Bevy makes using Dependency Injection a breeze so that you can focus on creating amazing code.


pip install bevy


Dependency Injection

Put simply, Dependency Injection is a design pattern where the objects that your class depends on are instantiated outside of the class. Those dependencies are then injected into your class when it is instantiated. This promotes loosely coupled code where your class doesn’t require direct knowledge of what classes it depends on or how to create them. Instead your class declares what class interface it expects and an outside framework handles the work of creating the class instances with the correct interface.

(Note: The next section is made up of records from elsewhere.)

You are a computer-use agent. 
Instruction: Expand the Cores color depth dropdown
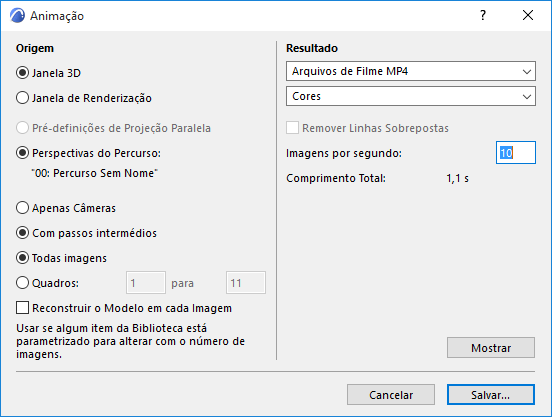[x=411, y=96]
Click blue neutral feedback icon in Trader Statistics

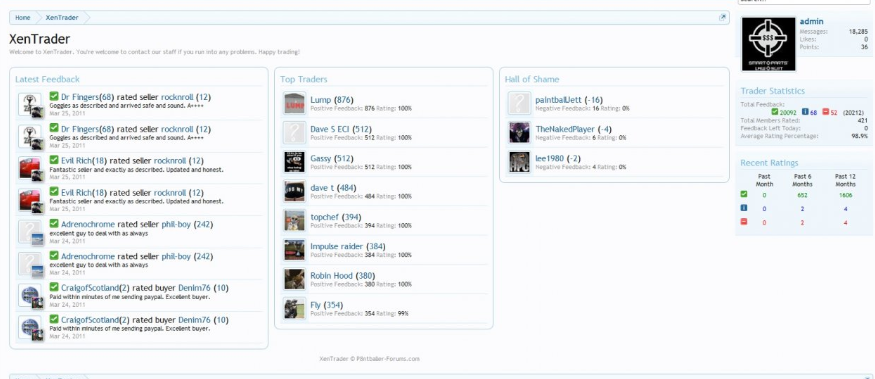pos(805,112)
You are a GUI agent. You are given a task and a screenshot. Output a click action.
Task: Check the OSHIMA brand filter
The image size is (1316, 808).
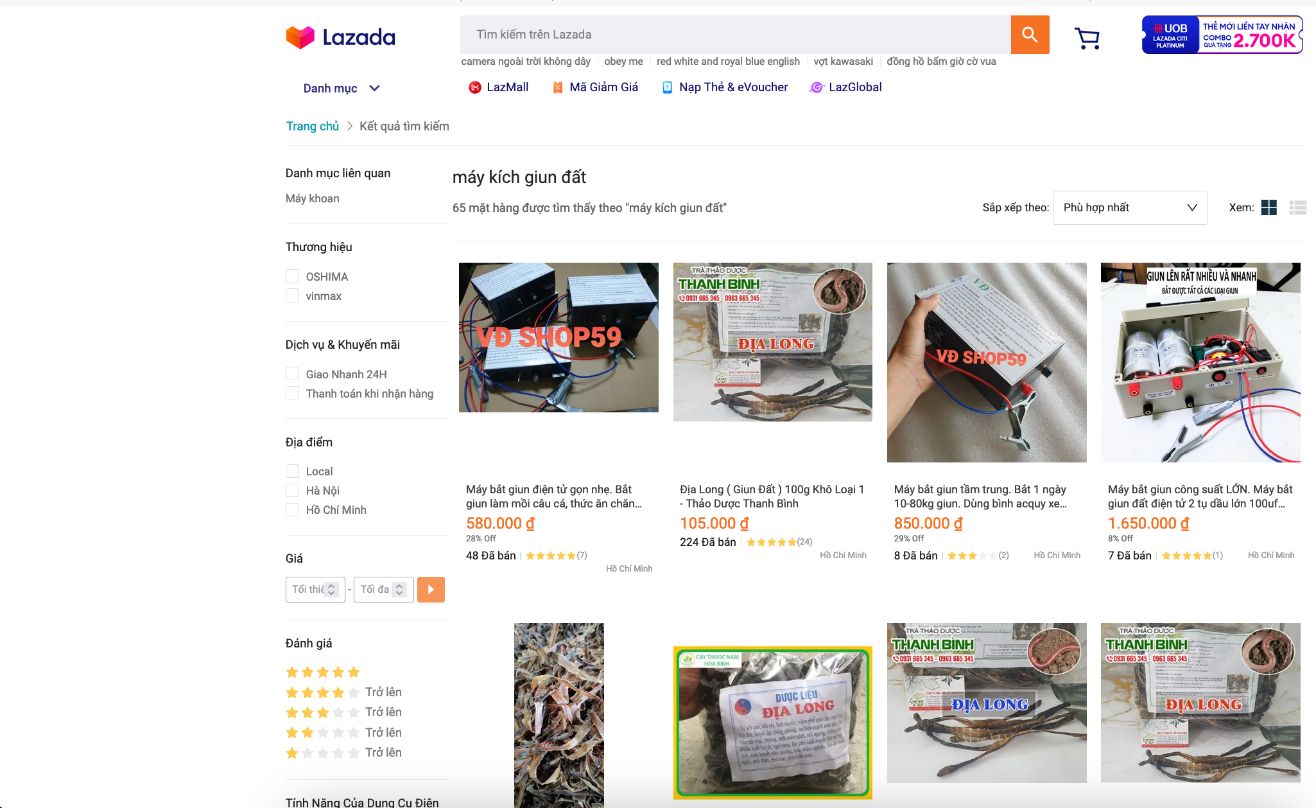(292, 276)
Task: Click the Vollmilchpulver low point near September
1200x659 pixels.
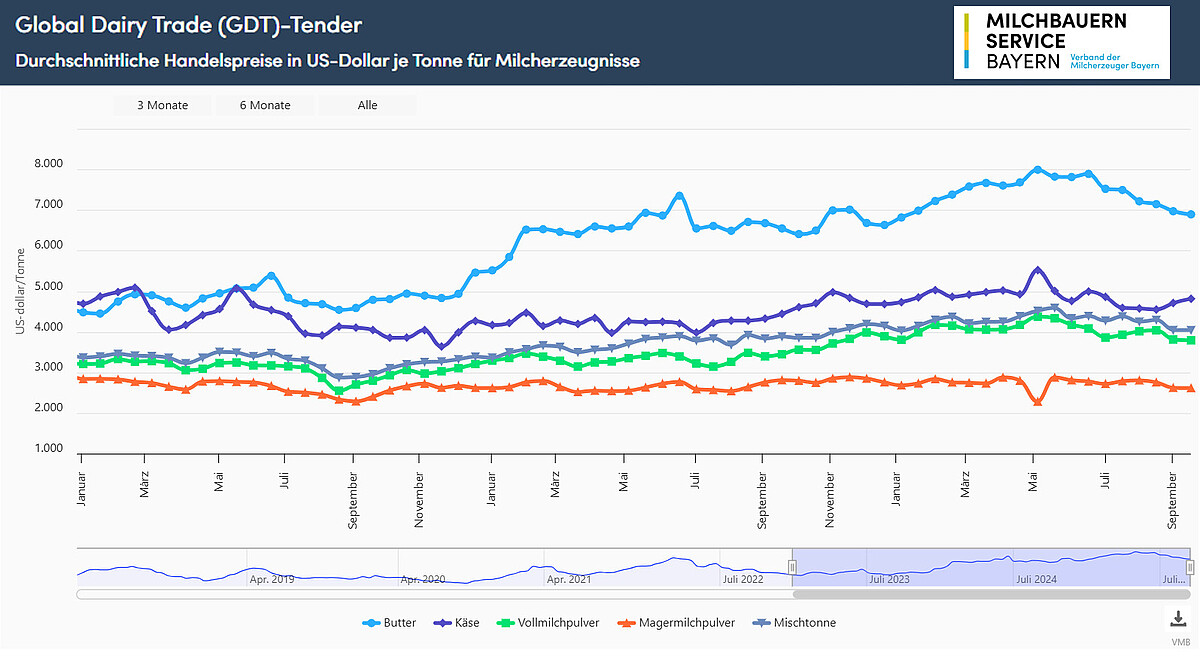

Python doesn’t have an actual interface implementation like many other languages. Class inheritance, however, can be used in a very similar way since sub classes will likely have the same fundamental interface as their base class.

Why Do I Care?

Dependency Injection and its reliance on abstract interfaces makes your code easier to maintain:

  • Changes can be made without needing to alter implementation details in unrelated code, so long as the interface isn’t modified in a substantial way.
  • Tests can provide mock implementations of dependencies without needing to jump through hoops to inject them. They can provide the mock to the context and Bevy will make sure it is used where appropriate.

How Bevy Works

Bevy allows your class to say what dependencies it has by using undefined class attribute annotations. That’s a bit vague so here is an example:

class MyClass(Injectable):
    my_dependency: MyDependency

The class MyClasshas a dependency on the MyDependency interface. It wants this dependency to be made available with the attribute name my_dependency. This will allow your class to access an instance of MyDependencyas self.my_dependency, even from __init__ since the injection happens when __new__ is called.

It is important to note that Bevy ignores any class attribute that has been assigned to. For example:

my_dependency: MyDependency = MyDependency()

This will be ignored by the dependency resolver because it’s been assigned a value.

Dependency Resolution

Dependency resolution and injection is handled when __new__ is called. Bevy keeps a repository of all dependencies that have already been created in a context. This repository is used to look for each of the dependency class interfaces when a Bevy Injectable class is created. A dependency will be used from the repository only if it is the same class as the interface requested or a sub-class of that interface. If no match is found for an interface, an instance will be created without arguments and saved to the repository.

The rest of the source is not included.